• _To do_
Write out each record exactly as it stands. No pictures belong in the copy.

• _Screenshot grounding data_
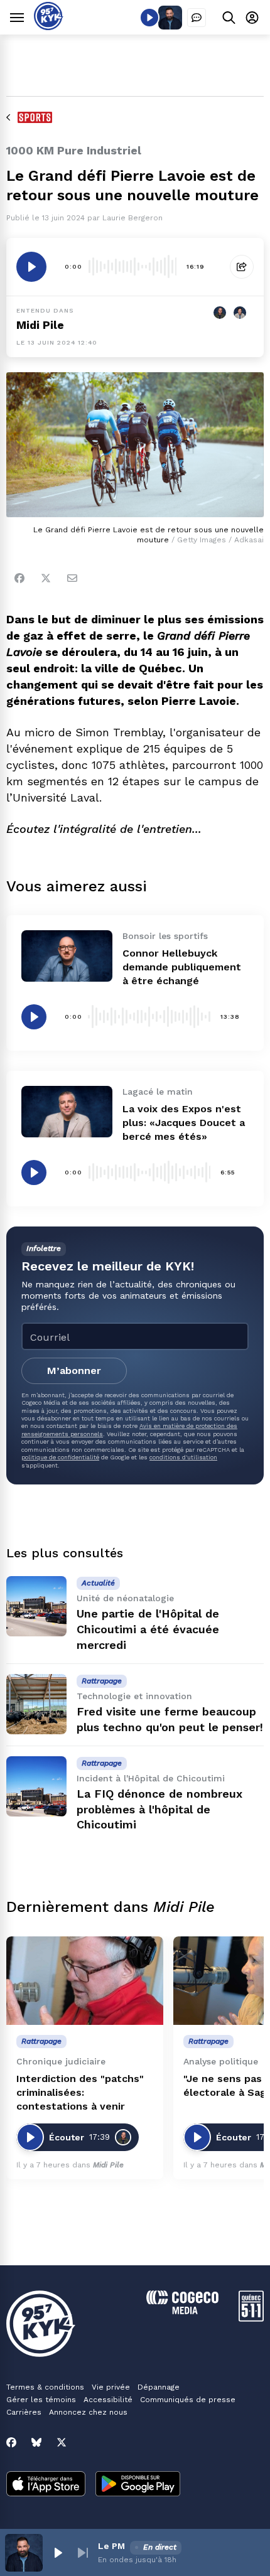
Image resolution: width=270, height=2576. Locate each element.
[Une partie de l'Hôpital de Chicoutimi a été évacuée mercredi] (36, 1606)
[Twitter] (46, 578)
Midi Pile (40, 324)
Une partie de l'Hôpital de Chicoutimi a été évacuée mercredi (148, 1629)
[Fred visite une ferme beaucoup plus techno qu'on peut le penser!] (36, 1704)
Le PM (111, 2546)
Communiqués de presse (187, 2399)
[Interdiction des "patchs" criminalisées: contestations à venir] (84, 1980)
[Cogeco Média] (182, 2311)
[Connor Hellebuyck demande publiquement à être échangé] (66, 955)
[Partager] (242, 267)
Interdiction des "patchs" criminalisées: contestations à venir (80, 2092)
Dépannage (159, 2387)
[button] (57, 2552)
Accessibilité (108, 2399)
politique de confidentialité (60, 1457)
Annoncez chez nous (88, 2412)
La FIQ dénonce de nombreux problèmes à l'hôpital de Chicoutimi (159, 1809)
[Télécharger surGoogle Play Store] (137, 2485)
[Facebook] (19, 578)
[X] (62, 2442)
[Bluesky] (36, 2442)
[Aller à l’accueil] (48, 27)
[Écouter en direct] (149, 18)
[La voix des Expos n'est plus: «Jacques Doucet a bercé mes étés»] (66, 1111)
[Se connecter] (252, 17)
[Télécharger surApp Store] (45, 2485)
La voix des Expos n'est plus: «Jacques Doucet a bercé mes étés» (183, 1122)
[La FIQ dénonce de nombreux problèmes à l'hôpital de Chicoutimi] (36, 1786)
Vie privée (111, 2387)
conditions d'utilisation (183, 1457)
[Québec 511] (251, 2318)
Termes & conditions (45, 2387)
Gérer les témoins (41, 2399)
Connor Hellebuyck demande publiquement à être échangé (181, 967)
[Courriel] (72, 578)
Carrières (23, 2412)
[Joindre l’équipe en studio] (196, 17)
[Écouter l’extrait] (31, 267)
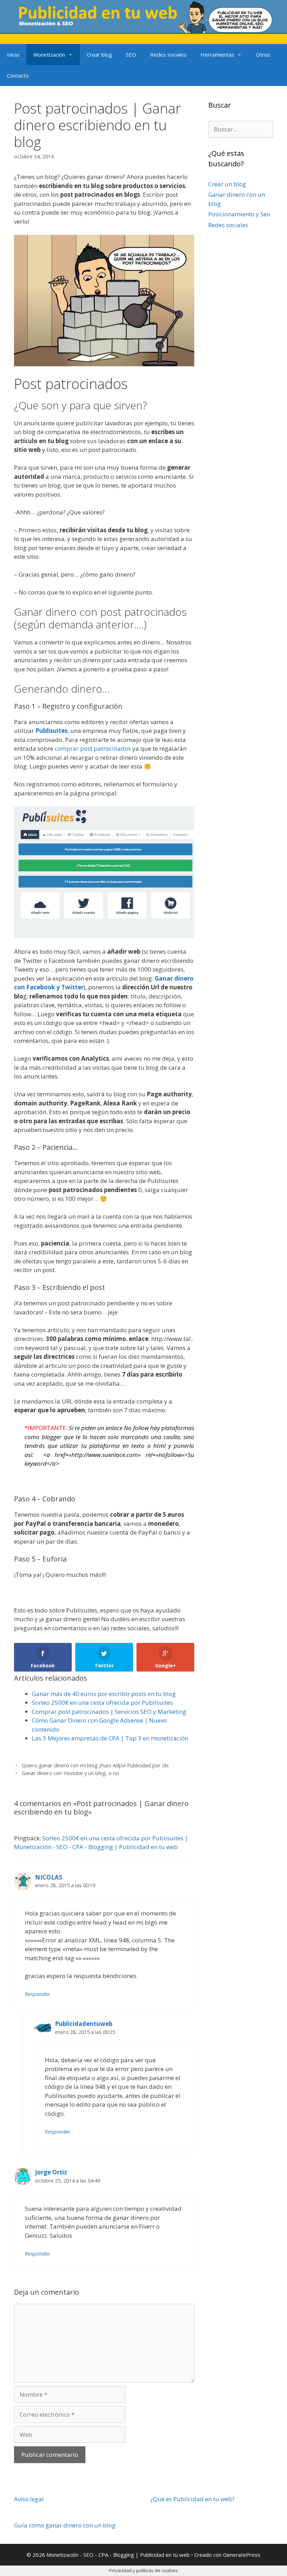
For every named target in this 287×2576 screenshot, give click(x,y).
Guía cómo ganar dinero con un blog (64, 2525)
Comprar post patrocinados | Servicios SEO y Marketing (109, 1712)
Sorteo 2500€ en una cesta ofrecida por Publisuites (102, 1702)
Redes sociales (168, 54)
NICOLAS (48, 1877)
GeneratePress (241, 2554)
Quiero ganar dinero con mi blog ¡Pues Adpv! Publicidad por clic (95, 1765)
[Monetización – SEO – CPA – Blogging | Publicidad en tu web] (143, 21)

• _Answer for the task_
Image resolution: width=270, height=2576. Locate each element.
[Une partie de l'Hôpital de Chicoutimi a été évacuée mercredi] (36, 1606)
[Twitter] (46, 578)
Midi Pile (40, 324)
Une partie de l'Hôpital de Chicoutimi a été évacuée mercredi (148, 1629)
[Fred visite une ferme beaucoup plus techno qu'on peut le penser!] (36, 1704)
Le PM (111, 2546)
Communiqués de presse (187, 2399)
[Interdiction des "patchs" criminalisées: contestations à venir] (84, 1980)
[Cogeco Média] (182, 2311)
[Connor Hellebuyck demande publiquement à être échangé] (66, 955)
[Partager] (242, 267)
Interdiction des "patchs" criminalisées: contestations à venir (80, 2092)
Dépannage (159, 2387)
[button] (57, 2552)
Accessibilité (108, 2399)
politique de confidentialité (60, 1457)
Annoncez chez nous (88, 2412)
La FIQ dénonce de nombreux problèmes à l'hôpital de Chicoutimi (159, 1809)
[Télécharger surGoogle Play Store] (137, 2485)
[Facebook] (19, 578)
[X] (62, 2442)
[Bluesky] (36, 2442)
[Aller à l’accueil] (48, 27)
[Écouter en direct] (149, 18)
[La voix des Expos n'est plus: «Jacques Doucet a bercé mes étés»] (66, 1111)
[Se connecter] (252, 17)
[Télécharger surApp Store] (45, 2485)
La voix des Expos n'est plus: «Jacques Doucet a bercé mes étés» (183, 1122)
[La FIQ dénonce de nombreux problèmes à l'hôpital de Chicoutimi] (36, 1786)
Vie privée (111, 2387)
conditions d'utilisation (183, 1457)
[Québec 511] (251, 2318)
Termes & conditions (45, 2387)
Gérer les témoins (41, 2399)
Connor Hellebuyck demande publiquement à être échangé (181, 967)
[Courriel] (72, 578)
Carrières (23, 2412)
[Joindre l’équipe en studio] (196, 17)
[Écouter l’extrait] (31, 267)
For every named target in this 287×2576 screenshot, give click(x,y).
Guía cómo ganar dinero con un blog (64, 2525)
Comprar post patrocinados | Servicios SEO y Marketing (109, 1712)
Sorteo 2500€ en una cesta ofrecida por Publisuites (102, 1702)
Redes sociales (168, 54)
NICOLAS (48, 1877)
GeneratePress (241, 2554)
Quiero ganar dinero con mi blog ¡Pues Adpv! Publicidad por clic (95, 1765)
[Monetización – SEO – CPA – Blogging | Publicidad en tu web] (143, 21)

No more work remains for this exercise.